Depending on $a$ -- I am mostly interested in $ -1 \leq a \leq +1 $ -- the solutions of $$ y^{2} -\left(1+x\right)x^{2} = a $$ as a subset of $\mathbb{R}^2$,
1) Looks like a human figure at about $ a= 0.05$, then as $a$ decreases, the neck becomes thinner and thinner, until
2) at $a=0$ (precise) it collapses to a point. So the figure is an $\alpha$ sign shape with the self-intersection at $(0,0)$.
3) Immediately as $a$ becomes negative, the shape is a disjoint union of a "loop" on the left hand side of $y$-axis, and a "parabola"-like piece on the right hand side of $y$-axis.

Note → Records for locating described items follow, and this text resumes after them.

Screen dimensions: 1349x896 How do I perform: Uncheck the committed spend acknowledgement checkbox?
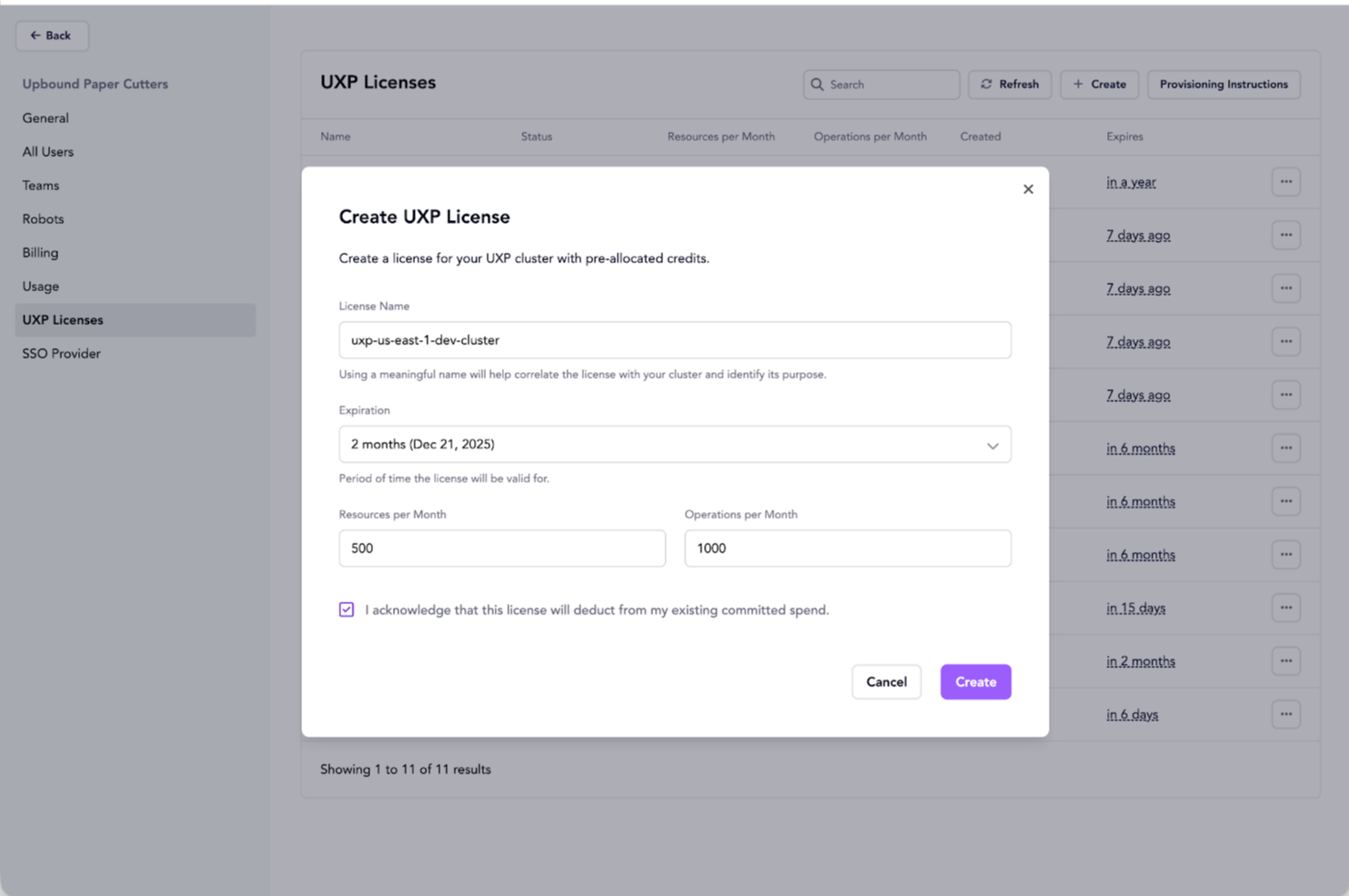pyautogui.click(x=347, y=609)
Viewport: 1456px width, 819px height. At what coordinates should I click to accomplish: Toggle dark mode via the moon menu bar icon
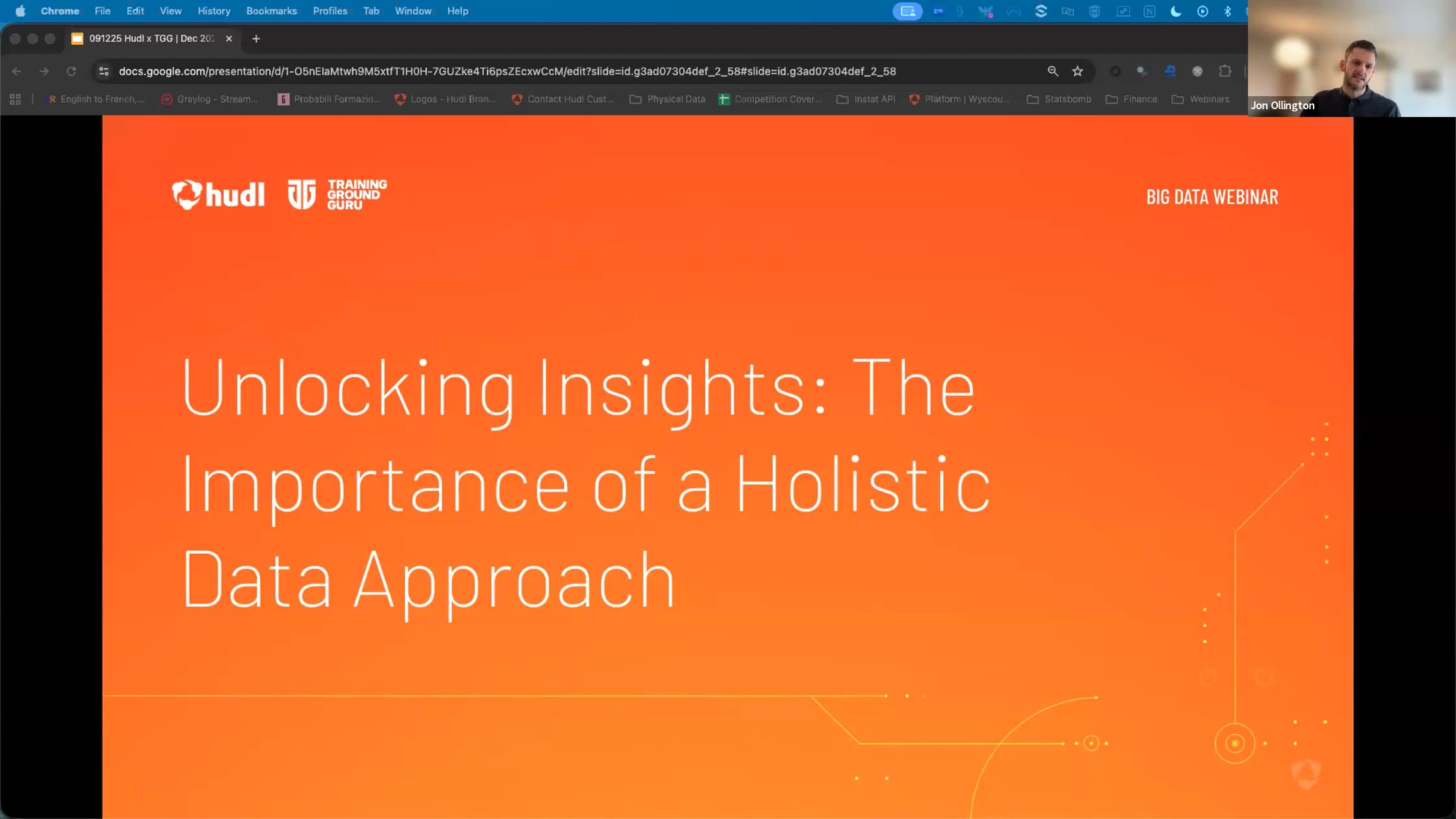coord(1176,11)
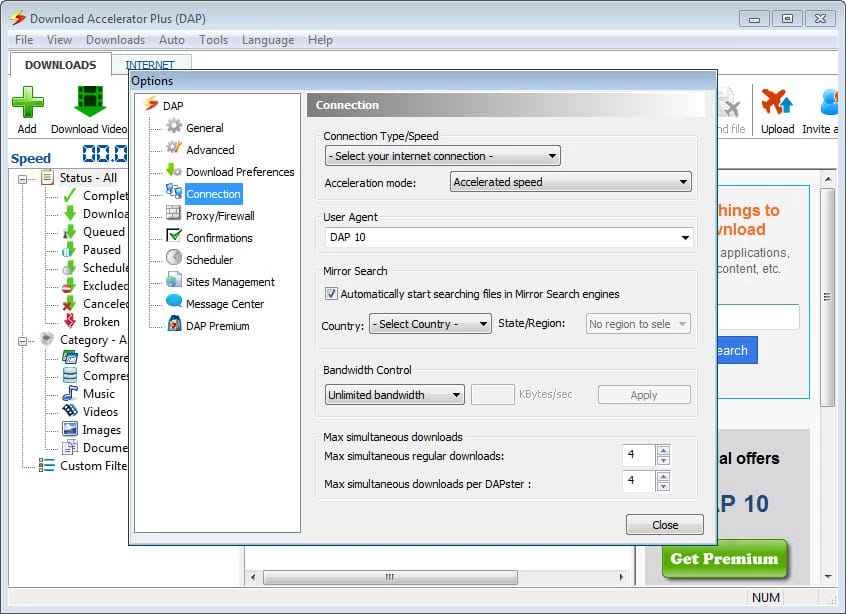The height and width of the screenshot is (614, 846).
Task: Click the green Add download plus icon
Action: 27,104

For $a$ negative but close to zero together they look like a robot/alien with head magnetically but not physically joined to the body :)) However,
4) Somewhere around $a=-.1481$, we lose the head! The loop degenerates to a point and vanishes immediately past that $a$ values.
Question: What is the exact value of $a$ where this occurs?
Conjecture: From zooming in and in and in, I can see that $a=48148148148...$ is a strong candidate for the answer. But why?!
I have used https://www.desmos.com/calculator/jgziy7rmdf for all of this. Thanks!
Ok! Found it. This occurs when the pre-image of $$ f:\mathbb{R}^2 \to \mathbb{R} $$ given by $$ f(x,y)=y^2 - (1+x)x^2 $$ is NOT a manifold.
Since $f$ is $C^\infty$, this is exactly when $a$ is not a regular value of $f$. In other words, somewhere along $f^{-1}(a)$, the rank of the derivative of $f$ is less than $1$, i.e. derivative is zero.
Computing $Df(x,y)$, it vanishes only at $(0,0)$ and $(-2/3,0)$ which are on the pre-images of $0$ and $4/27$, resp. $$ 4/27=0.14814814814... $$